Apagué el timbre del teléfono, de la puerta y cerré las persianas. Incluso apagué el televisor porque toda la programación recordaba el día de Navidad que estaba decidida a ignorar. Fui a la cocina y revisé el placard. Tenía un paquete de fideos, un resto de arroz y un kilo de polenta de esas que se cocinan en un minuto. Aunque eran casi las 10 de la noche, y tenía hambre porque las galletas que acompañaron el mate de la tarde fueron pocas, quería demorar la preparación de la cena, distraerme un poco haciendo ruido con las ollas y los platos para tapar el sonido de esos petardos y de los fuegos artificiales que se asomaban esporádicamente por las rendijas de mis ventanas cerradas.

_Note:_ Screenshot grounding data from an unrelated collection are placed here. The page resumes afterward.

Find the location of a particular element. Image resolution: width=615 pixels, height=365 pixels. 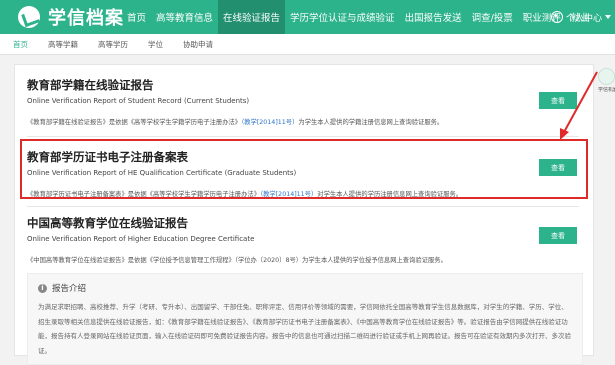

assistant-label: 学信机器人 is located at coordinates (606, 90).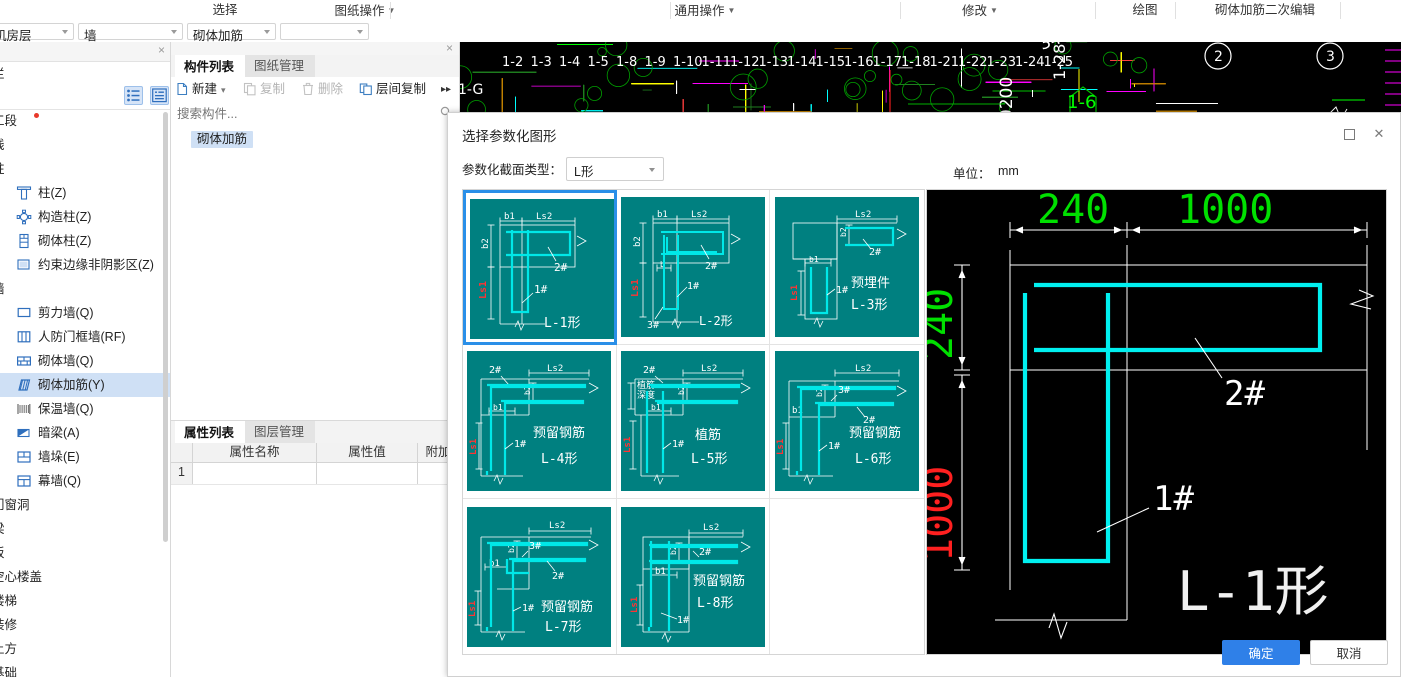 The height and width of the screenshot is (677, 1401). What do you see at coordinates (945, 62) in the screenshot?
I see `svg-text: 1-21` at bounding box center [945, 62].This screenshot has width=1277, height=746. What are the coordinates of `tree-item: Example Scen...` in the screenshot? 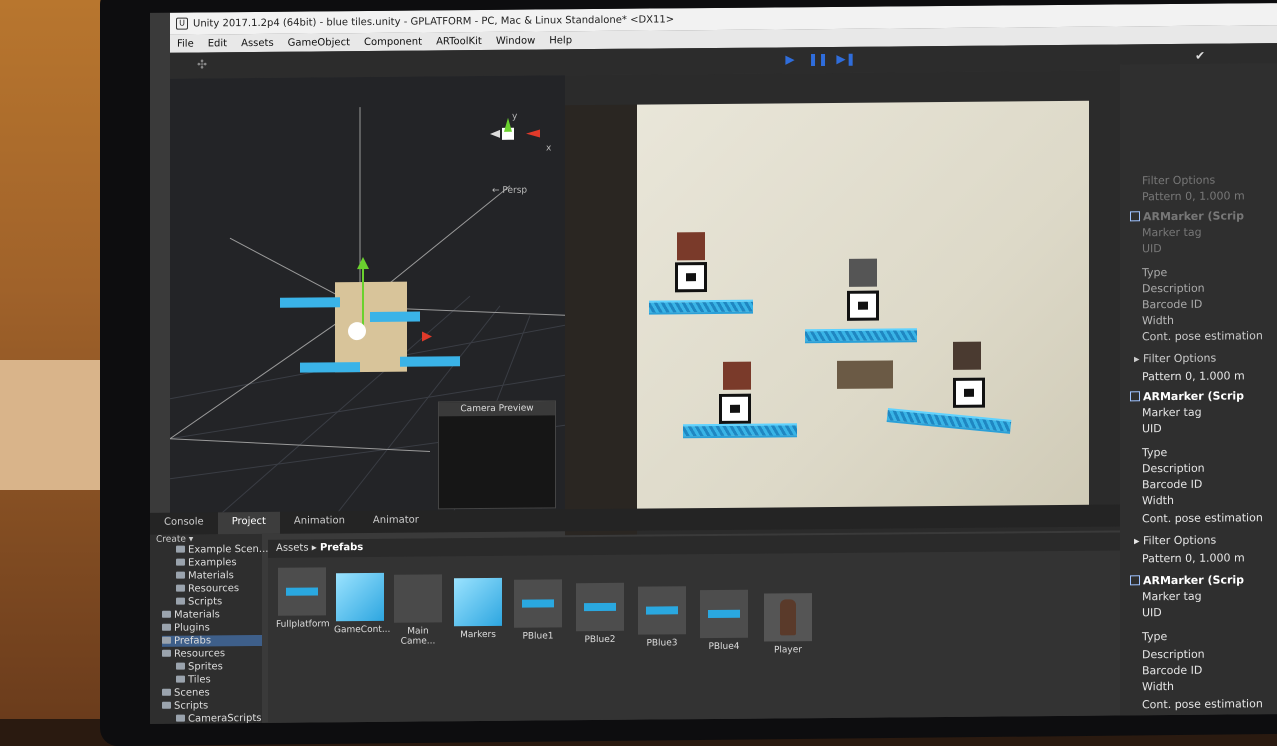 It's located at (222, 550).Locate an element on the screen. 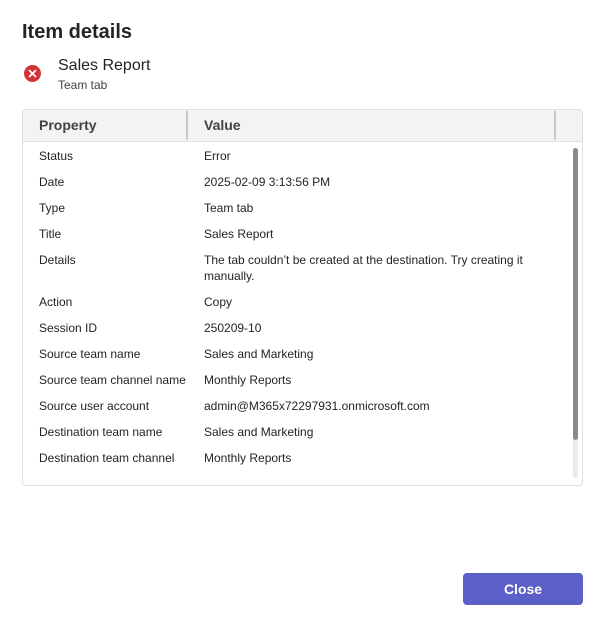 The image size is (610, 631). table-row: Destination team channel Monthly Reports is located at coordinates (297, 457).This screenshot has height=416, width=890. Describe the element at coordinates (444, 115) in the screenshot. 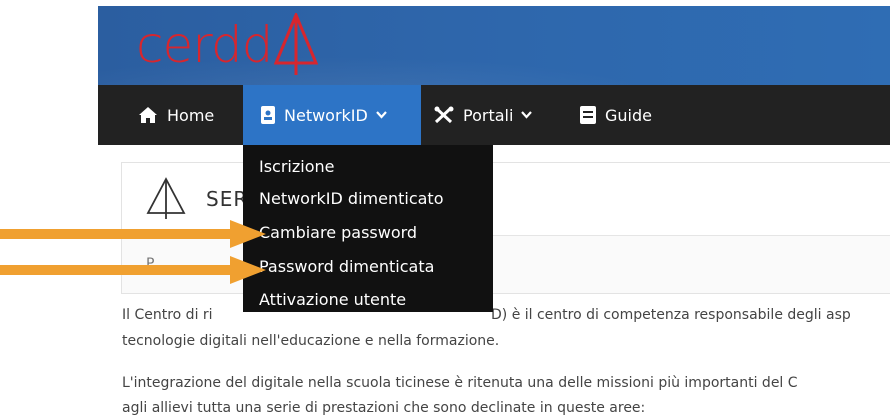

I see `tools-icon` at that location. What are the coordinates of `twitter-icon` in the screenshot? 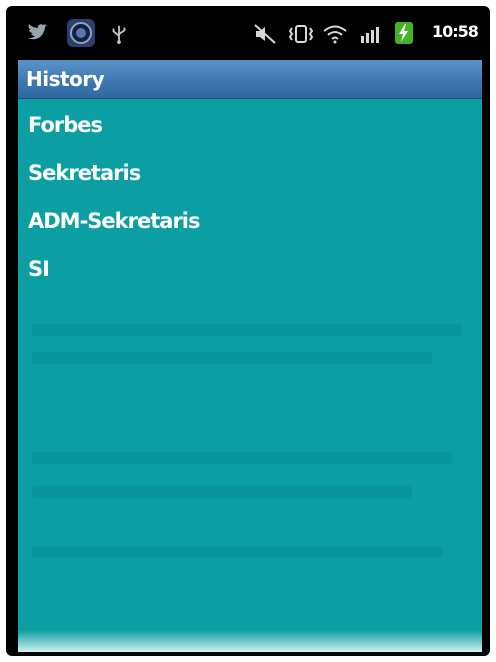 It's located at (38, 32).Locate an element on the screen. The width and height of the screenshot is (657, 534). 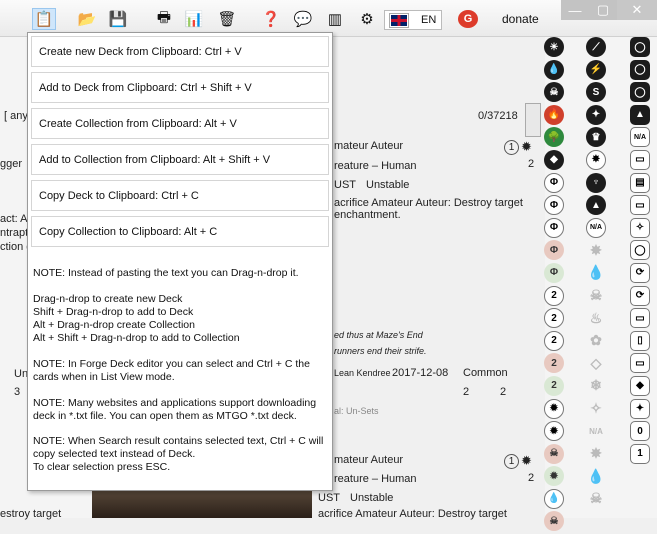
close-button: ✕ is located at coordinates (637, 10).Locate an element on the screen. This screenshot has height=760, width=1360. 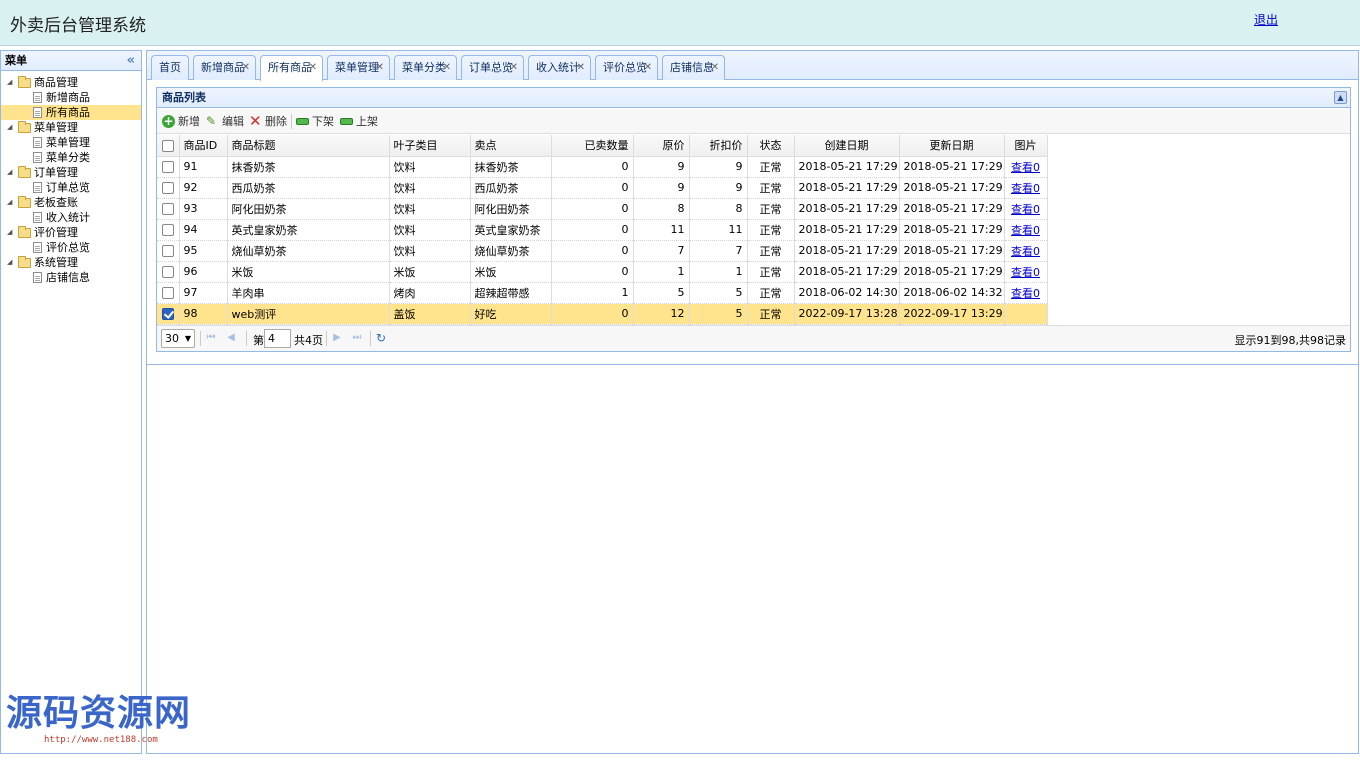
tree-node: ◢ 评价管理 is located at coordinates (71, 232).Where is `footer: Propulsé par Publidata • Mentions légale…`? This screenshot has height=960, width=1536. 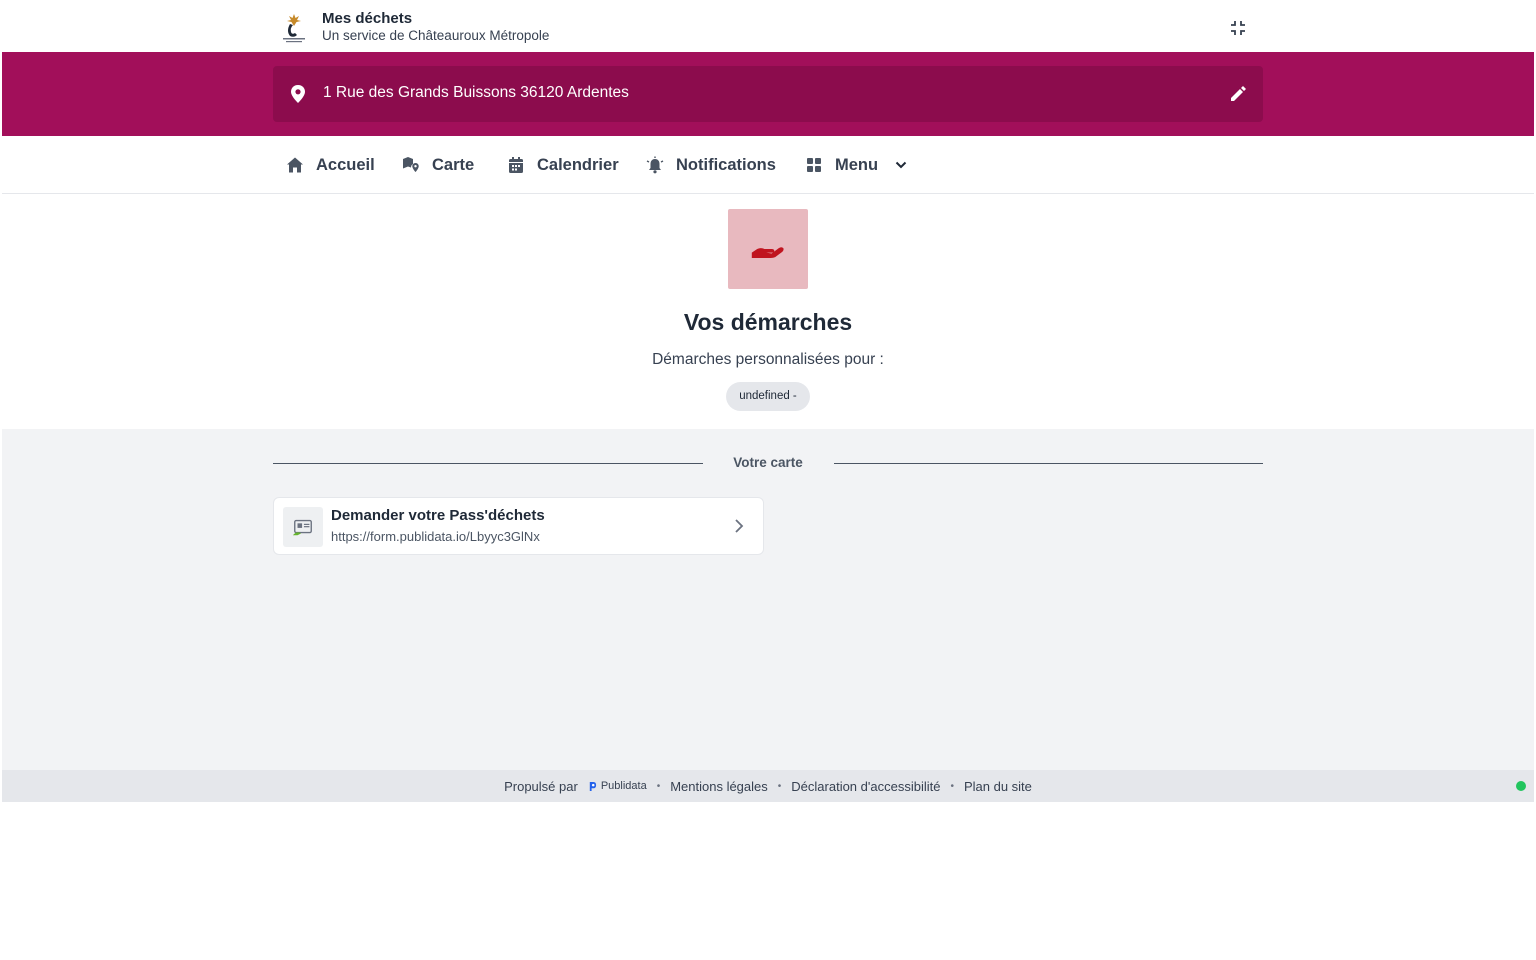
footer: Propulsé par Publidata • Mentions légale… is located at coordinates (768, 786). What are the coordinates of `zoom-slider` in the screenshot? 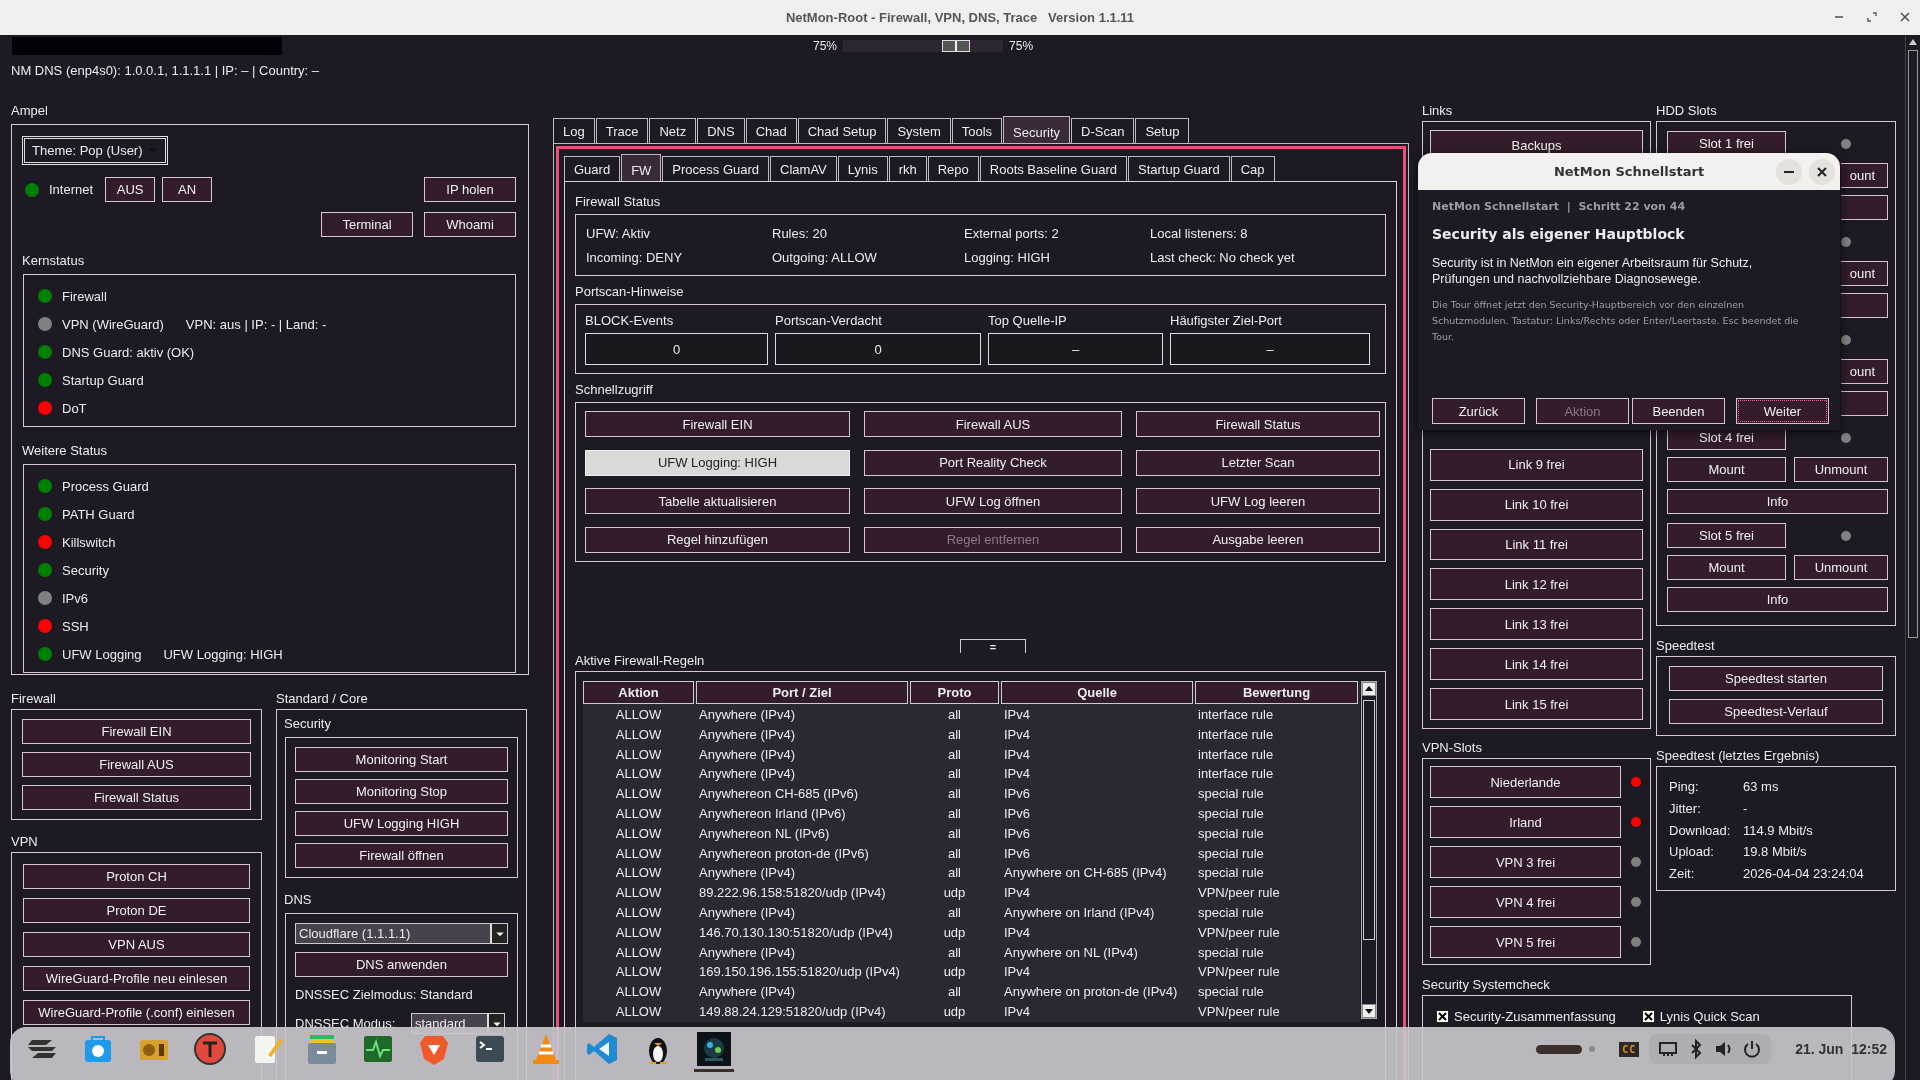 It's located at (924, 46).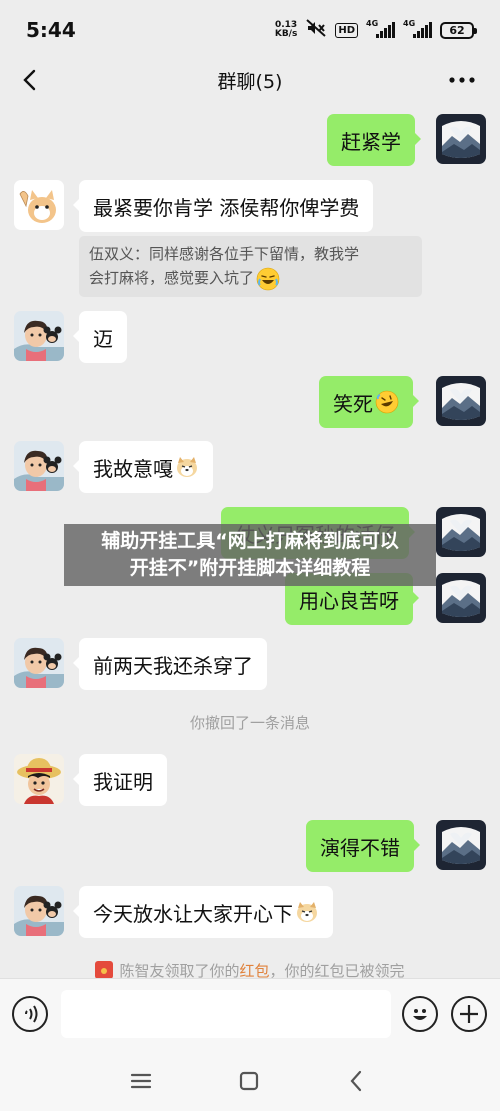 This screenshot has width=500, height=1111. I want to click on message-bubble: 前两天我还杀穿了, so click(170, 664).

Encontré un par de tomates, y con los dientes de ajo que nunca me faltan en la cocina me decidí por los fideos. Agarré una olla mediana y la llené de agua, le puse un puñado de sal, un chorro de aceite y la dejé sobre la cocina con el fuego bajo. Sobre la mesada de mármol empecé a pelar los ajos. Me quedaban cuatro dientes de una cabeza y los desnudé a todos. Dejé sus pieles sobre el mármol y en la tabla de madera empecé a picar sus cuerpitos en finísimas rodajas que volví invisibles de tanto cambiar la dirección del filo del cuchillo. El olor del ajo salió de la cocina y llegó hasta la puerta del living donde las risas de los vecinos y el aroma a lechón detenían mi farsa de pasta con tuco.
Los fuegos artificiales empezaron a sonar más seguido. Me acerqué al teléfono a ver si la luz de los mensajes titilaba y lo vi prenderse y apagarse tres veces. Subí el volumen para escucharlos pero no habían dicho nada. Se oían ruidos y un soplido corto, repetido, de alguien que iba perdiendo el espíritu navideño ante el reiterado encuentro con el contestador. Debe ser S. Le pareció una estupidez mi decisión de ignorar la Navidad. Es imposible, me dijo.
Los resoplidos grabados eran más incómodos que un simple Feliz Navidad. Ese bufido era un sermón mudo que empezaba a calarme la entraña con una angustia apretada de festejo navideño oculto en algún lado de mi cuerpo, al que no podía apagar. Miré el reloj y eran las once menos cuarto. El agua estaba hirviendo hace rato. Tiré los fideos en la olla y saqué una sartén para saltar el ajo y el tomate. La cubrí de aceite pero no prendí la hornalla. Mojé un pan en el aceite, lo hundí en la pulpa de un tomate y lo tapé con rebanaditas de ajo. Esperé que los fideos estuvieran al dente, los colé, los guardé en un tupper y los metí en la heladera. Mordí el pan, cerré la puerta de la cocina, y salí a la calle.